中西哲生と高橋万里恵がパーソナリティをつとめるTOKYO FMの番組「クロノス」。6月27日(火)の放送では、将棋の公式戦連勝記録を更新した藤井聡太四段について、これまで28連勝の歴代最多連勝記録を保持していた神谷広志八段に話を伺いました。

昨年10月に史上最年少でプロ棋士となり、公式戦で連勝を続けていた藤井四段が26日、増田康宏四段との対局に勝利し歴代連勝記録を更新しました。29連勝という記録は1987年に神谷八段が打ち立てた28連勝の記録を上回る30年ぶりの記録です。

将棋会館で対局を見守っていたという神谷八段は、「大苦戦だったと思います。増田四段の作戦がすごく巧妙で、藤井四段もカウンターを食らって苦しい局面がありました」と振り返ります。

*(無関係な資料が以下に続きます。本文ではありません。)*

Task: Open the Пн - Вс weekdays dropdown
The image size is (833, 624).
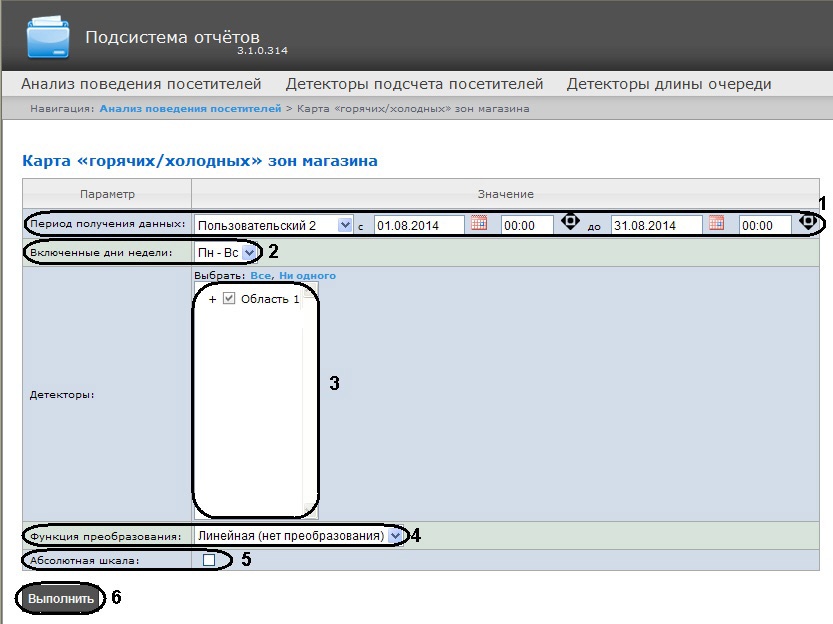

神谷八段が分析する藤井四段の強みは終盤の正確さ。「将棋には序盤と中盤、終盤があるんですが、終盤の正確さが群を抜いています。持って生まれたものもあると思いますが、(得意とする)詰将棋の影響はかなり大きいと推測できます」と分析し、公式戦の勝負の中で成長を続ける藤井四段について「最初のころはちょっと危ない将棋もあったんですが、段々と危ない将棋は減ってきています。いろんな面で隙が無くなってきている気がします。(成長ぶりが)ゲームのキャラクターみたいで怖いくらいです」と話していました。

さらに、破られた連勝記録について「30年間付き合った記録なので、寂しいですね。藤井さんが活躍することで将棋界が活性化すること、みなさんから将棋界が注目を集める嬉しさも少しはあります(笑)」とコメント。

自身の連勝記録がストップしたときのことを回想しつつ、「落ち込んでいないつもりでしたが、そのあと何連敗かしちゃったので影響があったんだと思います。藤井四段は若いので大丈夫だと思いますが、負けたときに『そういうこともあるさ』と思えれば、連敗することもなく実力が出せると思います」とエールを送っていました。